Why did the man with one hand cross the road? To get to the second hand shop.
Why did the barber win the race? Because he took a short cut.
What is brown and sticky?
A stick!
Why can’t you ever tell a joke around glass?
It could crack up.
Q: What did the dentist get for an award?
A: A little plaque
I went to the doctor with hearing problems. He said, "Can you describe the symptoms?"
I said, “Homer’s the big dude and Marge has blue hair...”
Why did the balloon burst? Because is saw a lolly pop.
Did you hear about the guy who got hit in the head with a can of soda? He was lucky it was a soft drink.
Did you hear about the Italian chef that died? He pasta way.
What do you call a magician that lost his magic?
Ian.
How did Benjamin Franklin feel when he discovered electricity?
Shocked!
Why shouldn’t you tell secrets in a cornfield?
There are too many ears.
What kind of lunch do moms never prepare in the morning?
Their own.
What's the first thing elves learn in school?
The "elf"-abet!

• **Data provided**
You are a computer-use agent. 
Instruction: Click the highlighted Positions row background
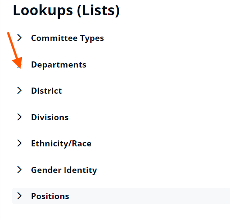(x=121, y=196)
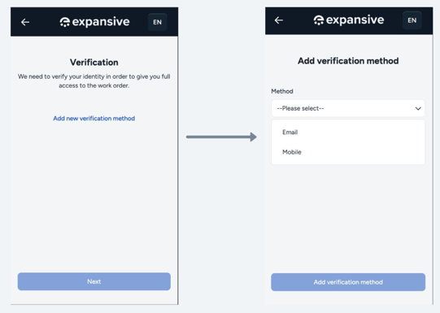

* * *

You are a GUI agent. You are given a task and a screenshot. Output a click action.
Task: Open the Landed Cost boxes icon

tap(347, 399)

• **Aim of the task**
Please answer these from the joke list:
1. Why did the barber win the race?
2. What did the dentist get for an award?
3. What's the first thing elves learn in school?
The rows have nothing to do with the joke list.

• **Exercise answer**
1. He took a short cut.
2. A little plaque.
3. The "elf"-abet.